- Dataset entries:
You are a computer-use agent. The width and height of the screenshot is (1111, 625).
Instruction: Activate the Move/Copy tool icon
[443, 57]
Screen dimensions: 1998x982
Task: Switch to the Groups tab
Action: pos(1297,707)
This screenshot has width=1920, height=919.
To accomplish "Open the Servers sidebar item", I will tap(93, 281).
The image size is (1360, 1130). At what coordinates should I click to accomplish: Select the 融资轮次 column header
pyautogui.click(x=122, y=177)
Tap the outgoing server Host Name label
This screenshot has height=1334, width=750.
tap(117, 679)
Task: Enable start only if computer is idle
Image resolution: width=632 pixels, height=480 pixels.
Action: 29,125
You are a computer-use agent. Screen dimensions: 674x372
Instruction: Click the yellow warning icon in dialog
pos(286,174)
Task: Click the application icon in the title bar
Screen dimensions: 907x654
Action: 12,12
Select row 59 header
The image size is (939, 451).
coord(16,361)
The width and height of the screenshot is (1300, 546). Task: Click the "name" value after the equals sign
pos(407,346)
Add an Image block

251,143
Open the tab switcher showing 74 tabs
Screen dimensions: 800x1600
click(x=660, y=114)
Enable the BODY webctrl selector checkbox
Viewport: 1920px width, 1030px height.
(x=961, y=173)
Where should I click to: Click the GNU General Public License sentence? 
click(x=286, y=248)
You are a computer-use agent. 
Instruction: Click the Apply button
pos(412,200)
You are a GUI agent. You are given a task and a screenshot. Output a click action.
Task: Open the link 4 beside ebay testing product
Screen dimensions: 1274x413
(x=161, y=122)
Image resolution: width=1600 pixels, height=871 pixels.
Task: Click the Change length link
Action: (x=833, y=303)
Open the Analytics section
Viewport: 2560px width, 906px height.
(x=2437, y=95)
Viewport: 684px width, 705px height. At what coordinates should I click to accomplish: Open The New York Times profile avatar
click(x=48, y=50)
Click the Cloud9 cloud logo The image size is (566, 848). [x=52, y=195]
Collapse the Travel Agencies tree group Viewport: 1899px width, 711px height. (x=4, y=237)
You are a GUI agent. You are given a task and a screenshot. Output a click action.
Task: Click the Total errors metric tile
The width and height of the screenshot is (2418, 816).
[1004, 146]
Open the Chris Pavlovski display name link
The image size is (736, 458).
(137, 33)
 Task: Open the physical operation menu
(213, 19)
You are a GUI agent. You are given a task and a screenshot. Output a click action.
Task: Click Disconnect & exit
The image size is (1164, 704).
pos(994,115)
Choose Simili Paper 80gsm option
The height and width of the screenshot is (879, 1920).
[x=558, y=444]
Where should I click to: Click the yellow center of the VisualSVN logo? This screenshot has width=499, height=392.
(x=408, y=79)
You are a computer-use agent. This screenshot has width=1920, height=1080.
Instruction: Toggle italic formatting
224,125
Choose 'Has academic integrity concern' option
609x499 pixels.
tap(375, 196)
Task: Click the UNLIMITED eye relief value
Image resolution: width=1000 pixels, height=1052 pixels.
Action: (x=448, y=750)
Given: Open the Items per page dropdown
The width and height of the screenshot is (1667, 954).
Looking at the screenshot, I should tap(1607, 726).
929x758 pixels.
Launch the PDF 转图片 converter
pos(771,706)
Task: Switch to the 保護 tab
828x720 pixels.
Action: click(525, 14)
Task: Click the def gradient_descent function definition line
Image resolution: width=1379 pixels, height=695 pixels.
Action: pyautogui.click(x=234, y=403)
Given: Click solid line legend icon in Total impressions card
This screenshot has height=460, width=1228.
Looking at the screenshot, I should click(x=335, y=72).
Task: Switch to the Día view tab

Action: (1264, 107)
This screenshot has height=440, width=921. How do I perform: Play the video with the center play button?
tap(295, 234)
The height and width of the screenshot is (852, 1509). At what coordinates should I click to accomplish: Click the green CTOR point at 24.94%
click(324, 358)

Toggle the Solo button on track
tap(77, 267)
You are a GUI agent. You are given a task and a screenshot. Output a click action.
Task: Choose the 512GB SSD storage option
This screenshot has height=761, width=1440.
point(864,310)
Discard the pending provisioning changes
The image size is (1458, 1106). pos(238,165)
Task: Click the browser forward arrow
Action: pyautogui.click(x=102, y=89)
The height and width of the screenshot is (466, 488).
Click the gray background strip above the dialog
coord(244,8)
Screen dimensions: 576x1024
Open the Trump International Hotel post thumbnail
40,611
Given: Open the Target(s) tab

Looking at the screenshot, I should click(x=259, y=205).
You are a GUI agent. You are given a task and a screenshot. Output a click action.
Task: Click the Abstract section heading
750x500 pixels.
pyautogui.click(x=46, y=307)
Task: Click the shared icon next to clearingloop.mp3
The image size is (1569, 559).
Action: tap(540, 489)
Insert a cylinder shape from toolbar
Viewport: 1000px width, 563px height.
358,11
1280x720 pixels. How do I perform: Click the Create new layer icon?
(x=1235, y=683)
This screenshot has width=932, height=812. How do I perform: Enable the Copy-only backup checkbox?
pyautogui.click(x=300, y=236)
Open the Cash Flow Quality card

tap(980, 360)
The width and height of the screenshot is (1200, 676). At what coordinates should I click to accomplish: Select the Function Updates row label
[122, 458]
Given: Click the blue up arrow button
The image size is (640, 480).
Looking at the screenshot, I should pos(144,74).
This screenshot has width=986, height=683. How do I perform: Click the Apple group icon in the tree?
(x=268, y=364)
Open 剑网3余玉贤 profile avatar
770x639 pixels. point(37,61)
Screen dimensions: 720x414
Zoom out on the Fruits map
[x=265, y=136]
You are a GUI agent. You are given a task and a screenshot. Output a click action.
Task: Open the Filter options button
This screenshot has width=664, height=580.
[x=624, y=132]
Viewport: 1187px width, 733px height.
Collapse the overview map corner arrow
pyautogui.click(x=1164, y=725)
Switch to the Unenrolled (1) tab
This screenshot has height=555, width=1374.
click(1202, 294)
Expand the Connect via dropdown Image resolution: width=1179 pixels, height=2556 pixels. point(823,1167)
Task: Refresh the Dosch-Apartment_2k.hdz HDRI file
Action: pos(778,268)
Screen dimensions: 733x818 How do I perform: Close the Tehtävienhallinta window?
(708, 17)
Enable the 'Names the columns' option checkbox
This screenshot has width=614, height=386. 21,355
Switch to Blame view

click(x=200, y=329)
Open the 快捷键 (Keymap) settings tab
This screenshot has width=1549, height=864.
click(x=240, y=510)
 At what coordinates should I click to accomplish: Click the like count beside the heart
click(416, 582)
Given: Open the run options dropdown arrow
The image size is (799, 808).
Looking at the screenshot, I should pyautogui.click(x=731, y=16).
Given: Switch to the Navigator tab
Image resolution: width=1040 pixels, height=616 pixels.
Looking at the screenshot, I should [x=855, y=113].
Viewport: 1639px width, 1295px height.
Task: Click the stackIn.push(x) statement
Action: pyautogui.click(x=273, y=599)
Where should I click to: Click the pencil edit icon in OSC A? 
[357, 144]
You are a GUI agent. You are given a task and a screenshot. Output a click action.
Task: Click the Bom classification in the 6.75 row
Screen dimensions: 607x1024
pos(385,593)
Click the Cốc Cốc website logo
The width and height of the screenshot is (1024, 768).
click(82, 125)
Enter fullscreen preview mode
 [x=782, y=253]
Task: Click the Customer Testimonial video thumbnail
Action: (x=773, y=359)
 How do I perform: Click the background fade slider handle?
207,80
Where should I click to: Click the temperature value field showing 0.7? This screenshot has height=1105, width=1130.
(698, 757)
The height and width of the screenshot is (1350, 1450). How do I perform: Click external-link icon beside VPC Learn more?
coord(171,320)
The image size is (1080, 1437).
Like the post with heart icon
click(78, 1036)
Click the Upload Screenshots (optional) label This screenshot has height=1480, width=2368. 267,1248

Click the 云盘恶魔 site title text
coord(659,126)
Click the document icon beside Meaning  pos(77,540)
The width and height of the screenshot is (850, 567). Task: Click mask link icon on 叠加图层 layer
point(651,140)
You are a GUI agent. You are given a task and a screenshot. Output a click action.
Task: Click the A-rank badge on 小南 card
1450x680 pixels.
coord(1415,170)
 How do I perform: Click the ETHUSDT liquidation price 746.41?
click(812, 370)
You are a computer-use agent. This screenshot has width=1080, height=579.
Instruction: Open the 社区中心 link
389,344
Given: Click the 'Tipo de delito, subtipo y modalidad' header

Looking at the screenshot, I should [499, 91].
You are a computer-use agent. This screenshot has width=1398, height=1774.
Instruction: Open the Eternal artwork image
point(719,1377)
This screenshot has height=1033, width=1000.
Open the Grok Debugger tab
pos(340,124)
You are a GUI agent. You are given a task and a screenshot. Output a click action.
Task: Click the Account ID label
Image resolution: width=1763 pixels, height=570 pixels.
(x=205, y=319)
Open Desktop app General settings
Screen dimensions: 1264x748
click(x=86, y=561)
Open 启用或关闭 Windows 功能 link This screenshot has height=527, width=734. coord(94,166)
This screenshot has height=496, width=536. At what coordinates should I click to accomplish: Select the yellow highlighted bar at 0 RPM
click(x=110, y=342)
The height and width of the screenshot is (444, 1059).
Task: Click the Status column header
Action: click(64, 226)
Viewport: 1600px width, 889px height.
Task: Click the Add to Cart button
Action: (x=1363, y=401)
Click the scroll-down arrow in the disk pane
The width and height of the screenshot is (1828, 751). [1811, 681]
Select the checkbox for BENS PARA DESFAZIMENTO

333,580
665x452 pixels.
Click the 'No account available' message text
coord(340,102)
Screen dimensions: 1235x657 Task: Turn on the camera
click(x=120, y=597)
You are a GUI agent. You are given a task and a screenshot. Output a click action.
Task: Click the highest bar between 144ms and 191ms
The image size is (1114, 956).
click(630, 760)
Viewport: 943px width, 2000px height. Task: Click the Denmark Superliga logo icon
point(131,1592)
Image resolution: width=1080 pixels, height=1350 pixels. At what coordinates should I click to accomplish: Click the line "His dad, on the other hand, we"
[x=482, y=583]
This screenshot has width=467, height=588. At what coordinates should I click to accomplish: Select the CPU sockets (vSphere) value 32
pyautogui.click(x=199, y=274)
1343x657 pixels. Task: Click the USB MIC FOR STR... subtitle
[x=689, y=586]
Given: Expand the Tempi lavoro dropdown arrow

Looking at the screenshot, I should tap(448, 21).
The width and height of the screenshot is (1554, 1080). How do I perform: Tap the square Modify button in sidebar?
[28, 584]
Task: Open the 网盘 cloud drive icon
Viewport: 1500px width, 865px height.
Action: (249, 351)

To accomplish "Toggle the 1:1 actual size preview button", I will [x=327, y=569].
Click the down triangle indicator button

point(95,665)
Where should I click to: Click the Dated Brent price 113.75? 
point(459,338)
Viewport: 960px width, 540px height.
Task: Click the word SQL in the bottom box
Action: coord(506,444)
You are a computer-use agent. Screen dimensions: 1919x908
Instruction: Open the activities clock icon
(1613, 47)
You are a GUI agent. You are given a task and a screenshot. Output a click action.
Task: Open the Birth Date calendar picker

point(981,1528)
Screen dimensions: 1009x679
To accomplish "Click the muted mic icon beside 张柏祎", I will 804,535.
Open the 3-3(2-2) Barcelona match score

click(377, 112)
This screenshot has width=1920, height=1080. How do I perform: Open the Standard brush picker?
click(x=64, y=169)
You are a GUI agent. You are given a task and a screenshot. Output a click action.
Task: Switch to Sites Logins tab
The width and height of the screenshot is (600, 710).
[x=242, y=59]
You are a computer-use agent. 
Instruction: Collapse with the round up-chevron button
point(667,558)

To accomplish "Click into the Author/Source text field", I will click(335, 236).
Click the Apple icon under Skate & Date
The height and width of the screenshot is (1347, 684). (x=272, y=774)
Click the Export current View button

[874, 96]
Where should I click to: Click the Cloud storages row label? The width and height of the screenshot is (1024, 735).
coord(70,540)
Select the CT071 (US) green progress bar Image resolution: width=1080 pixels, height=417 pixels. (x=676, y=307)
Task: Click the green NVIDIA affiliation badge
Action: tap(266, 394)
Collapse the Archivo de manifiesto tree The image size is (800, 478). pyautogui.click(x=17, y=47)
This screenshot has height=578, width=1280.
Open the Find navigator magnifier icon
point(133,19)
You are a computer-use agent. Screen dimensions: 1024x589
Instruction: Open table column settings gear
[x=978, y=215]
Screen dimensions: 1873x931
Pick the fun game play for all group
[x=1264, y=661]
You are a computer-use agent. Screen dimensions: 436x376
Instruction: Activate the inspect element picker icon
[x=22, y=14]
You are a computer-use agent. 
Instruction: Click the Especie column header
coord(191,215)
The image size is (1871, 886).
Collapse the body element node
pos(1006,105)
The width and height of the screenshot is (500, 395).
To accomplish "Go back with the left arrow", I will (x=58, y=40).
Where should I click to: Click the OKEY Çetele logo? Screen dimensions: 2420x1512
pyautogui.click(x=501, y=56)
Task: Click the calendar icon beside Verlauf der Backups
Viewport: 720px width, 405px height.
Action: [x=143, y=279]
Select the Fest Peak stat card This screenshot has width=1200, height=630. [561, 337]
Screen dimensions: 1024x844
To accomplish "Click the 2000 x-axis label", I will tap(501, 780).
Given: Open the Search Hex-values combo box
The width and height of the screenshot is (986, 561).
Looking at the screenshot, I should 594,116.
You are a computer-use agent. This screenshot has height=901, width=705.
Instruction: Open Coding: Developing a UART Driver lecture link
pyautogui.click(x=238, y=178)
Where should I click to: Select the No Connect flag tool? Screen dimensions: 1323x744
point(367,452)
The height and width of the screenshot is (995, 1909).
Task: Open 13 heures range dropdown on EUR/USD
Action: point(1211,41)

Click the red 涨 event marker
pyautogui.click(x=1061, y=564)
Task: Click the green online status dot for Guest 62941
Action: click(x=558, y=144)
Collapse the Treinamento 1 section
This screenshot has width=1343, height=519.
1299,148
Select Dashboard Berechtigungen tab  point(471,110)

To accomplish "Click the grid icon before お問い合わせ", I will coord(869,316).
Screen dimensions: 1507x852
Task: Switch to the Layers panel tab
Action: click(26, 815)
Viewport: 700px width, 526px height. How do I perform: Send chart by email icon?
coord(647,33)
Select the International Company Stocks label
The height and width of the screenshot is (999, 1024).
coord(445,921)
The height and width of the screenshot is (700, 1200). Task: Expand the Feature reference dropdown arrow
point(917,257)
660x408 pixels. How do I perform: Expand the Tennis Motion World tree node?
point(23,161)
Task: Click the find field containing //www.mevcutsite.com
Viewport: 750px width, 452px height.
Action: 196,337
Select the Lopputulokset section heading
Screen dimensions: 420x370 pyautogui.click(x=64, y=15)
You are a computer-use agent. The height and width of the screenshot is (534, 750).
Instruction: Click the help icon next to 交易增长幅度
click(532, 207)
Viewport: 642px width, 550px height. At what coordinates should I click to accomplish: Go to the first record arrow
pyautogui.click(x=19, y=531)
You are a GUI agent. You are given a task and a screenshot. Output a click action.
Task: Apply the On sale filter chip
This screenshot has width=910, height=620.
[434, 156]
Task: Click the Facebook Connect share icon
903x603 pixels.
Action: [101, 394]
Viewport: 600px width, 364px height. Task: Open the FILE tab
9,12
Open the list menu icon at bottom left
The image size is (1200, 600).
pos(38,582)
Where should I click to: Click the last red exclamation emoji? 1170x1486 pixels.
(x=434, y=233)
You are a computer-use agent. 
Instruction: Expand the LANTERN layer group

- TASK DESCRIPTION:
Every line from the line containing "929x758 pixels." through the line containing "Task: Click the def" in the records above must be retyped exactly. Leave out the rest.

- RESULT OF THIS TASK:
929x758 pixels.
Launch the PDF 转图片 converter
pos(771,706)
Task: Switch to the 保護 tab
828x720 pixels.
Action: click(525, 14)
Task: Click the def gradient_descent function definition line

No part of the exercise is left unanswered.